Die Sache hat allerdings einen Haken. Denn ob die Betten belegt werden können, steht auf einem anderen Blatt. Janssen warnte bereits in der vergangenen Woche davor, dass die Kliniken auch freie Betten meldeten, für die kein Pflegepersonal zur Verfügung stehe.
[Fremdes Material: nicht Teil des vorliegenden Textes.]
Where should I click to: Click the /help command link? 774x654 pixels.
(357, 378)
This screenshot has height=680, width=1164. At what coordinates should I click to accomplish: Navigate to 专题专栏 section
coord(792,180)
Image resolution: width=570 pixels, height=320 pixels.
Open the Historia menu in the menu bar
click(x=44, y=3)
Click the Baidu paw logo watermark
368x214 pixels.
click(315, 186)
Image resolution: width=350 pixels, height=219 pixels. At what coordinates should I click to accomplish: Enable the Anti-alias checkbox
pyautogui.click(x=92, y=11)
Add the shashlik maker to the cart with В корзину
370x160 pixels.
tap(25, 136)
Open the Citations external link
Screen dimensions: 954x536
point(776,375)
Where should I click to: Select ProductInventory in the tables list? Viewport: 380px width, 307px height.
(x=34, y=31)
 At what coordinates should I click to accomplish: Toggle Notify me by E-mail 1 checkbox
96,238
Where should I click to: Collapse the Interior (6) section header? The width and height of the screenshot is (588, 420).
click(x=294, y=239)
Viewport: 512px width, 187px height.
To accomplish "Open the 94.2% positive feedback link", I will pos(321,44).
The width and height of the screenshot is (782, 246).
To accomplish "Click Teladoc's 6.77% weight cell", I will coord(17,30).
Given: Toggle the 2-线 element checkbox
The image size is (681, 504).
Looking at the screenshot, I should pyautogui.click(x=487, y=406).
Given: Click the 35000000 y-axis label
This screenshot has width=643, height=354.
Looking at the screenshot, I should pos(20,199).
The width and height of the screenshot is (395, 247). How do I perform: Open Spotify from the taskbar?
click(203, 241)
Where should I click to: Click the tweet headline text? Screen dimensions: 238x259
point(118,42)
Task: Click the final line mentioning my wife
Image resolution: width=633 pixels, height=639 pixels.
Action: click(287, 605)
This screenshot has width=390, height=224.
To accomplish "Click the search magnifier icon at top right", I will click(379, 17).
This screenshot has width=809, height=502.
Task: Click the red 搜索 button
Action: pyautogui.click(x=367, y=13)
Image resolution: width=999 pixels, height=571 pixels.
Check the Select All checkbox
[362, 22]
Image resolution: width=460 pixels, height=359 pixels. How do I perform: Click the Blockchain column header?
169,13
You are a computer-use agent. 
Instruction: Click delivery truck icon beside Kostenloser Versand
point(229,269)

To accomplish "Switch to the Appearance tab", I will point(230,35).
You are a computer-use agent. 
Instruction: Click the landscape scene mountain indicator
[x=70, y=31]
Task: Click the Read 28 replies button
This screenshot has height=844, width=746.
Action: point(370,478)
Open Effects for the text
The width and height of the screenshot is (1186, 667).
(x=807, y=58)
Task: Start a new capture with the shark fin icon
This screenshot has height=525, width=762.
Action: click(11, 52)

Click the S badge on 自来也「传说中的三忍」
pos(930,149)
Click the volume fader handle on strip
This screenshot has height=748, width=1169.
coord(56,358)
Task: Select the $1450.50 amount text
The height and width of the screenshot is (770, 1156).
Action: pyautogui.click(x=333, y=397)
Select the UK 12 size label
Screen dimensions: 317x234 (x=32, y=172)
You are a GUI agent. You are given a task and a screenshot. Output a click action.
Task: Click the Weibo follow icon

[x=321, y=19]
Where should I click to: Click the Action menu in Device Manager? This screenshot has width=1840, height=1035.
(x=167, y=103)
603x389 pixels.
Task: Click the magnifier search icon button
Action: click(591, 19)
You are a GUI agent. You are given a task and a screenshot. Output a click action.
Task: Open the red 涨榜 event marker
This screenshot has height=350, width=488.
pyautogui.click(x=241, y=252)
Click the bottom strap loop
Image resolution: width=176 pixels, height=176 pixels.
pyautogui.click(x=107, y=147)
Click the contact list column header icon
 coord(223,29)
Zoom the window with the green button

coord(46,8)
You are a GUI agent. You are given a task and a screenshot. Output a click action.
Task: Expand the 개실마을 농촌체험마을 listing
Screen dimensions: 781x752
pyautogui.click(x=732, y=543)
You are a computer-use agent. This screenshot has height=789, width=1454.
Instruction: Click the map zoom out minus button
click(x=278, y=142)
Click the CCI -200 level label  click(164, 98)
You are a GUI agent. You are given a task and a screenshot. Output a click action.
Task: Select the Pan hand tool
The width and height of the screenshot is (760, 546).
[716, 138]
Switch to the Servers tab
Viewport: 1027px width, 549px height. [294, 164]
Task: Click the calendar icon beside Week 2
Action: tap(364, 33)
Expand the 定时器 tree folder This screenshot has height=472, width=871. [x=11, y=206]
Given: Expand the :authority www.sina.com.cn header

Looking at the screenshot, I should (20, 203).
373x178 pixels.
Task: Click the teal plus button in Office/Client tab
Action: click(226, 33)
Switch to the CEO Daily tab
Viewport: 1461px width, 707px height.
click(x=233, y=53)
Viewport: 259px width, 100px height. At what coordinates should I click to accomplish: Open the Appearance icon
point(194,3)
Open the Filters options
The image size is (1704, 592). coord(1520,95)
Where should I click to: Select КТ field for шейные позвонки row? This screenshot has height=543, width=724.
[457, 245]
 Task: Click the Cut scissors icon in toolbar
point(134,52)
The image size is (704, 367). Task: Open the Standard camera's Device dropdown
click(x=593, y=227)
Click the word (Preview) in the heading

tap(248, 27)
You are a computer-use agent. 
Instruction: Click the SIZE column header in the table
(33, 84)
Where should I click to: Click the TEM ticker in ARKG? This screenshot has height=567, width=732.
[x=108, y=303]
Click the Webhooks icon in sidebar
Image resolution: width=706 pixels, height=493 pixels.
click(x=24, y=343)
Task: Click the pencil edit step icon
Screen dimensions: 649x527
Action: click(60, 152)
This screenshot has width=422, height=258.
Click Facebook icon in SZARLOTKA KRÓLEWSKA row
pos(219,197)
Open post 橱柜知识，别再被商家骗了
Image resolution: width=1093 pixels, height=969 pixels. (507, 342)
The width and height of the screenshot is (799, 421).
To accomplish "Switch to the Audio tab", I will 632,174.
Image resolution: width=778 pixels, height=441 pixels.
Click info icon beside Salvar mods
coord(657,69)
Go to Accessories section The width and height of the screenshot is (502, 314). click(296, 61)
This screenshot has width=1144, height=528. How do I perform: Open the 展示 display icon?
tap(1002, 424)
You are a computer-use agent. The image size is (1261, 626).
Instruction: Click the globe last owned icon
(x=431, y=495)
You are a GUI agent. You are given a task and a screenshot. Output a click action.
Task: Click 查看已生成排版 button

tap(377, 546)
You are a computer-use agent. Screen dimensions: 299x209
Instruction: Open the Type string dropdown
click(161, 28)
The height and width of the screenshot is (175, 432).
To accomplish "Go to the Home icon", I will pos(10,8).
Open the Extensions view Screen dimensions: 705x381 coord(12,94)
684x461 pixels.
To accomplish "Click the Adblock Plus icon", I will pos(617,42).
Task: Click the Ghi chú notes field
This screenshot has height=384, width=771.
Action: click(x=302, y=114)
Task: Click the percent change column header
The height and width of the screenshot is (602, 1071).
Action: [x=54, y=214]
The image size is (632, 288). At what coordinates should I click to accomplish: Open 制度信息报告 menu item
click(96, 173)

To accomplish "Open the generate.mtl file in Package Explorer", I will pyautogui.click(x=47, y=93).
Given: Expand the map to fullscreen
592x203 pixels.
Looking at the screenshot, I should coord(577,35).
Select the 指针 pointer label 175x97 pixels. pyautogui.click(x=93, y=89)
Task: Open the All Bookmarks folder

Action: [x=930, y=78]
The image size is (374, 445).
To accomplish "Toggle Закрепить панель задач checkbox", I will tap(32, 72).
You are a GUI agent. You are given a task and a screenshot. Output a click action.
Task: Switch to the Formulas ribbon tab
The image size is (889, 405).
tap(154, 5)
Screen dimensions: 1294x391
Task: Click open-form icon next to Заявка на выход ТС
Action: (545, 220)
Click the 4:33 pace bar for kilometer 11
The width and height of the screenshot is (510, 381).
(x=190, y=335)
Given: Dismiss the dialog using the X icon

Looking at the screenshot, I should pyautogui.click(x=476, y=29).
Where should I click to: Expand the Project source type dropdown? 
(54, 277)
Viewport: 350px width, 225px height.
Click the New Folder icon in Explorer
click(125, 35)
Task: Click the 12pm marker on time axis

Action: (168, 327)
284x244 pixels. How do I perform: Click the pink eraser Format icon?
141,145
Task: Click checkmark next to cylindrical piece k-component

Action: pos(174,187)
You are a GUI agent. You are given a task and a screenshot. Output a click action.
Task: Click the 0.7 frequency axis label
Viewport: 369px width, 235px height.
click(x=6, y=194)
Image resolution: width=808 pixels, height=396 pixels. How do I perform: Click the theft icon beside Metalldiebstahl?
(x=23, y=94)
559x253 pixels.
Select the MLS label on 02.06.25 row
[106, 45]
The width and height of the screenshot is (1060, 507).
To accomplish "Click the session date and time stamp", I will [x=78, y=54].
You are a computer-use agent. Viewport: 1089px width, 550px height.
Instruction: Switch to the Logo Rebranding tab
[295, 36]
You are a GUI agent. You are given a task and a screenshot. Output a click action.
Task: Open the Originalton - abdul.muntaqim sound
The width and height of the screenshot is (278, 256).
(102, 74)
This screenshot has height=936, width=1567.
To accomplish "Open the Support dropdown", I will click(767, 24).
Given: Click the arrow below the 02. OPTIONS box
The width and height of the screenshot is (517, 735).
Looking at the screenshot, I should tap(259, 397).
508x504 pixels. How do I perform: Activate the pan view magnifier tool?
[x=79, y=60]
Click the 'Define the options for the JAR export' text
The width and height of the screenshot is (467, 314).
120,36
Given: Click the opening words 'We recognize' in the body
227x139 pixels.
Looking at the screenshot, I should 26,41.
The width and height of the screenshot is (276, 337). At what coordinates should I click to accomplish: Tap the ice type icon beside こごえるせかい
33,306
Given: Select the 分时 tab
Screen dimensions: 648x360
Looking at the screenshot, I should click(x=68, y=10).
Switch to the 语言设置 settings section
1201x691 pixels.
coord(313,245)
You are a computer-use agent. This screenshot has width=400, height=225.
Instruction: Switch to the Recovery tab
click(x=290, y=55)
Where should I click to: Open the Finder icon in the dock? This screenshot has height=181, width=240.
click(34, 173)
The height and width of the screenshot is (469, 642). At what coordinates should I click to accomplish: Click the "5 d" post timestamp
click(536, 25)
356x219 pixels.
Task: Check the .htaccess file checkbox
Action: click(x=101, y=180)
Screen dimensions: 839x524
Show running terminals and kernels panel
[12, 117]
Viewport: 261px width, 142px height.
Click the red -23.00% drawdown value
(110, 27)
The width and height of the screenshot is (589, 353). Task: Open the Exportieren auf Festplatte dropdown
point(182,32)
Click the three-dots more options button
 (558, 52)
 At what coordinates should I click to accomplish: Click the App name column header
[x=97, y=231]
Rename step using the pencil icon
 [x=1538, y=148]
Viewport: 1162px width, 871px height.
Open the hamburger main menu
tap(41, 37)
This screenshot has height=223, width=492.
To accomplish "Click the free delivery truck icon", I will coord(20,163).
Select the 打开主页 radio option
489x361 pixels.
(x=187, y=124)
Im Schnitt kümmern sich um jedes Intensivbett fünf Pflegekräfte. 

Auch Intensivmediziner Stefan Kluge berichtete gegenüber dem "Bayerischen Rundfunk" vergangene Woche von leerstehenden Betten, die auf Grund von Personalmangel beispielsweise in München nicht belegt werden könnten. "Wir haben jetzt schon angefangen, Pflegepersonal zu bitten, wieder auf der Intensivstation zu arbeiten, und wir machen nach und nach Bereiche auf den normalen Stationen zu oder fahren den OP runter, weil wir das Personal jetzt auf der Intensivstation brauchen", sagte der Direktor der Klinik für Intensivmedizin des Universitätsklinikums Hamburg-Eppendorf (UKE).

Während im Frühjahr alle Kliniken aus dem Regelbetrieb genommen wurden, ist das derzeit nicht der Fall. In Berlin trat am Samstag allerdings eine Verordnung in Kraft, wonach in den Krankenhäusern nur noch Aufnahmen, Operationen und Eingriffe durchgeführt werden, die planbar sind und medizinisch dringlich. Im Gegenzug erhalten die Kliniken eine Freihaltepauschale. Die Umstellung ermöglicht es, Intensivbetten und Personal für Covid-19-Erkrankte freizuhalten. Eine Regelung, von der DIVI-Direktor Janssen bereits vor einer Woche sagte, dass er sie für bundesweit notwendig erachte.